DASSAULT AVIATION draws on the working group report on the Audit Committee of June 14, 2010, in accordance with the recommendations of the AMF (French Financial Markets Authority).

This Committee consists of Henri Proglio, Chairman of the Audit Committee, Charles Edelstenne and Lucia Sinapi-Thomas, replacing Denis Kessler from May 15, 2014. They were appointed on account of their skills resulting from their academic training,

their experience in the financial and accounting fields with listed companies, and their executive management functions. All three are non-executive Directors.

This composition satisfies the requirements of the aforementioned decree. The Board of Directors considered that Lucia Sinapi-Thomas and Henri Proglio met the recommended independence criteria set forth in paragraph 1.1 above.

The Audit Committee is responsible for monitoring: - procedures for preparing financial information, - the quality of the risk management and internal

auditing systems,

- the auditing of the company and consolidated financial statements by the Statutory Auditors, - the independence of the statutory auditors.
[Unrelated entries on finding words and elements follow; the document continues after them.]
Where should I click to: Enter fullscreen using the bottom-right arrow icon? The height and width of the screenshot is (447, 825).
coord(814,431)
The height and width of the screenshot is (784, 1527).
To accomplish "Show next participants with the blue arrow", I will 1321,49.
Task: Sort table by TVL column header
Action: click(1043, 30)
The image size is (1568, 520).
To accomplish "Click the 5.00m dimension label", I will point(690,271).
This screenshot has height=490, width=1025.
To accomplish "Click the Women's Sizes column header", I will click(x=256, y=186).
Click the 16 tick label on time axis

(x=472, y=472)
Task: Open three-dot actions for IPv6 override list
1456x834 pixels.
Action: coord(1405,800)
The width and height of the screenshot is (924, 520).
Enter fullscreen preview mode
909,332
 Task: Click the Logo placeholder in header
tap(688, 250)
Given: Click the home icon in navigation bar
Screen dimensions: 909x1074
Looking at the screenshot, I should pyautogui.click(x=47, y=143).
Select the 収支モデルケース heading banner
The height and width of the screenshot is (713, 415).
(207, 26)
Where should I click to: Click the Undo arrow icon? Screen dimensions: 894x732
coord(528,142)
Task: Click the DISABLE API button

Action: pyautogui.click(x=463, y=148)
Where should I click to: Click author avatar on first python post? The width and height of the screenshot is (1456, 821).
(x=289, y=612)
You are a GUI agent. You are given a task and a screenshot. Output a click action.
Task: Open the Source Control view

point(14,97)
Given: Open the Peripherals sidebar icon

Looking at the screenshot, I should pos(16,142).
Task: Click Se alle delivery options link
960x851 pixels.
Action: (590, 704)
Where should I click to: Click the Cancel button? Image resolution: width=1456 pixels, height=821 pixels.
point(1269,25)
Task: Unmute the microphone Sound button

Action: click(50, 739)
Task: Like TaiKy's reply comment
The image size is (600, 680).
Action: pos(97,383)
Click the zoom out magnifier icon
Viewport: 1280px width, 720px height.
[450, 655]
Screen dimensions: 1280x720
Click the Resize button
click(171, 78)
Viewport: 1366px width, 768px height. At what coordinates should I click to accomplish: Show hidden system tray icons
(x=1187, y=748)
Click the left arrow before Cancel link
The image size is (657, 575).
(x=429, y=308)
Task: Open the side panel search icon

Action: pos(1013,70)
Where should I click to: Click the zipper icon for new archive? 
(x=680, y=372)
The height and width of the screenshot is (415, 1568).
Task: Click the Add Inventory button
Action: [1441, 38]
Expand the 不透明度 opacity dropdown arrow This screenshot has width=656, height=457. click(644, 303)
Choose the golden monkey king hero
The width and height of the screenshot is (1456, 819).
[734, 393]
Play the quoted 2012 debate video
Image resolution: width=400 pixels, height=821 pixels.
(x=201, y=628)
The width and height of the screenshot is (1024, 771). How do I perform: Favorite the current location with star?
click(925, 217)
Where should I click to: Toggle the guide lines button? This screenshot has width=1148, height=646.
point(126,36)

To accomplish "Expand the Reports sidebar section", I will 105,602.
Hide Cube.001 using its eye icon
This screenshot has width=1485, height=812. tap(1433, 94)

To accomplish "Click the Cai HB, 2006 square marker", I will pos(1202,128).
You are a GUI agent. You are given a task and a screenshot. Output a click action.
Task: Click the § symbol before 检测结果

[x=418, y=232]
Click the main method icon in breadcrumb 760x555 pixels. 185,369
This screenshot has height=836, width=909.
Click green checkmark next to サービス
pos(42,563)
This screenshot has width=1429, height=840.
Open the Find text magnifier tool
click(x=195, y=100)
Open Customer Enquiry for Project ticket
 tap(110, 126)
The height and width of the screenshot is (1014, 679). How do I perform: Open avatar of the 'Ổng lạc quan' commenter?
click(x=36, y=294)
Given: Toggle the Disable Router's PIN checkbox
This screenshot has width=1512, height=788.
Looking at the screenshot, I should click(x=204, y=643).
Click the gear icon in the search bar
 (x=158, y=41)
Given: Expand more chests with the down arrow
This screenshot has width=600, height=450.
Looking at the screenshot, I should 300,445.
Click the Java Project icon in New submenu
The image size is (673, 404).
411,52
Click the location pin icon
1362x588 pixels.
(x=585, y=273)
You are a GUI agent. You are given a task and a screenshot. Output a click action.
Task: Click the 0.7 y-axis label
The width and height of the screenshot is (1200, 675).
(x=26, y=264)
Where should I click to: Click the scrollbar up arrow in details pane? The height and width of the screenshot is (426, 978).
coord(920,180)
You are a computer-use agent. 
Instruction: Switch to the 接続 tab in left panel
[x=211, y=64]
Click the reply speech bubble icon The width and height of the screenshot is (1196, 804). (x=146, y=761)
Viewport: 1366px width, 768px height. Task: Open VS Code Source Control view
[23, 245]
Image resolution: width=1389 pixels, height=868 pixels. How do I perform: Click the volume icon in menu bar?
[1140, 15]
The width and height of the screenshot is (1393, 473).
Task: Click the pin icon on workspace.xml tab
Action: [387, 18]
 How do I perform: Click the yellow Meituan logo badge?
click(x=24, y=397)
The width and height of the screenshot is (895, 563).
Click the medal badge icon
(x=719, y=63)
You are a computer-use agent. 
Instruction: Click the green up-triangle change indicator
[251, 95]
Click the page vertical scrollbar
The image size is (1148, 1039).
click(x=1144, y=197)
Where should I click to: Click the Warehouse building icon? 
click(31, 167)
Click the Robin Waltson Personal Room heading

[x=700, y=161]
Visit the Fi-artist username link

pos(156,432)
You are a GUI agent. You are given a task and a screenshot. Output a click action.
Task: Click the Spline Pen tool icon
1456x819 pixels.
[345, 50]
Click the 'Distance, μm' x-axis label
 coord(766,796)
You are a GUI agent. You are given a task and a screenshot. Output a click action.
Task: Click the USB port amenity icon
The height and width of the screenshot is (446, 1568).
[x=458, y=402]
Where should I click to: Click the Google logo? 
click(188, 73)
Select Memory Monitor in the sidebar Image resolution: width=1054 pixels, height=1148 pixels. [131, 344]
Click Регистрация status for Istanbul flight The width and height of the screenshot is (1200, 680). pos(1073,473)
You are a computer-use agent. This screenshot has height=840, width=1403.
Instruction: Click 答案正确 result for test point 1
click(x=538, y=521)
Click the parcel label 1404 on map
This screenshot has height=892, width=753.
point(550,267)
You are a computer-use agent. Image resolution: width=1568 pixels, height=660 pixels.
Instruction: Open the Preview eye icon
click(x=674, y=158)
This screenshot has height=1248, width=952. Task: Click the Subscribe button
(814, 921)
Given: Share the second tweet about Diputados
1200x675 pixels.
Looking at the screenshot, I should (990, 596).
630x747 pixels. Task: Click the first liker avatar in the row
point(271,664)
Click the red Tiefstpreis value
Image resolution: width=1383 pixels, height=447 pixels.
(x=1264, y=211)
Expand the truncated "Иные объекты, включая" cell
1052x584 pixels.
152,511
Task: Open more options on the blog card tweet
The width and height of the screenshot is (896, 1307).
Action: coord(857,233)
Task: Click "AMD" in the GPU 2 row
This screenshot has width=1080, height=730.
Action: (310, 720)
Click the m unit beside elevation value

It convened on March 6, 2014 for the financial statements of 2013 and on July 23, 2014 for those of the first half-year of 2014.

In the course of these meetings, the Audit Committee, in particular:

- examined the consolidated financial statements and those of the Parent Company, the main events of the year or half-year concerned, and the draft financial reports,

- took note of the management report of the Board of Directors and of the half-yearly activity report,

- reviewed the Chairman’s report on internal auditing and risk management,

- examined actions in progress as well as the review of internal audits conducted in 2013, familiarized themselves with the 2014 audit plan and noted that there was nothing of a critical nature,

- met with the Statutory Auditors, without the General Management being present, after examining the conclusions of their work and their declaration of independence,

- recommended that the Board, following examination of proposals made by the Statutory Auditors, propose their reappointment at the AGM,

- reported back on its work to the Board of Directors.

1.2.4 Internal Regulations

The Board meeting of July 25, 2012 approved the internal regulations of the Board of Directors, which allow directors to take part in meetings (debate and vote) by means of telecommunications that are compliant with prevailing regulations.

1.2.5 Preventing insider dealing

In accordance with the recommendations formulated in the AMF guide of November 3, 2010, the Company has put in place a “black out periods” (periods during which dealings in the shares issued by the Company are prohibited), which begins at least 30 days prior to publication of the annual and half-yearly financial statements and 15 days prior to the publication of the quarterly statements (Q1 and Q3). Since the financial statements are in general published by the company before the opening of the stock market, the date of publication is included in the prohibited period.

The directors are informed by letter in December of the calendar of “black out periods” for the following year.

The financial calendar is put online on the website of the company at the start of each year.